Sometimes, it is other people who bring out the best in us by stirring our sense of compassion or courage. Likewise, solitary idleness often just turns you into a whiny prick rather than an introspective poet.

Despite these misgivings, I kept trying for many years, convinced that I would eventually reach a state of zen where solo travel becomes tolerable. After thousands of dollars and many many miserable meals alone, I’ve finally given up and concluded that travel is a social activity.

Like drinking, it is always more fun with company. And the reason is simple.

Not everyone likes themselves enough to spend a week in his or her own company. Oftentimes, travelling alone will bring out our worst rather than our best, surfacing all manner of doubts, insecurities and fears as we venture into a strange environment. The solo travel evangelist will tell you that confronting these demons makes you a better person, but call me a skeptic if I don’t think that personality can be changed by a holiday in Boracay.
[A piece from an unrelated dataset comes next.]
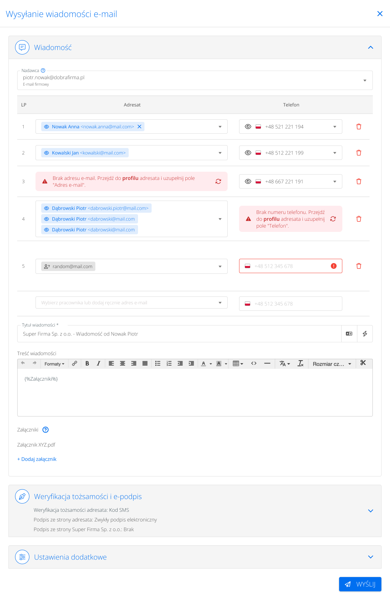Click the Dodaj załącznik link
This screenshot has width=390, height=600.
pyautogui.click(x=37, y=459)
Also, I actually want to have fun when I travel. What they advocate sounds more like painful self-therapy; a sort of fire cupping for the soul to cure imagined personality defects.

So pardon me if I pass on this.

I do not have the self-assurance for the masochistic exercise that is solo travel and I think that few people do. Travelling with friends or family brings inconveniences and petty arguments, but it allows you to forget the shitty parts of yourself by focusing on other people’s happiness. Given the choice, I would rather be the charming and knowledgeable guide  rather than the sullen hotel bar alcoholic, even if the latter happens to be my true self.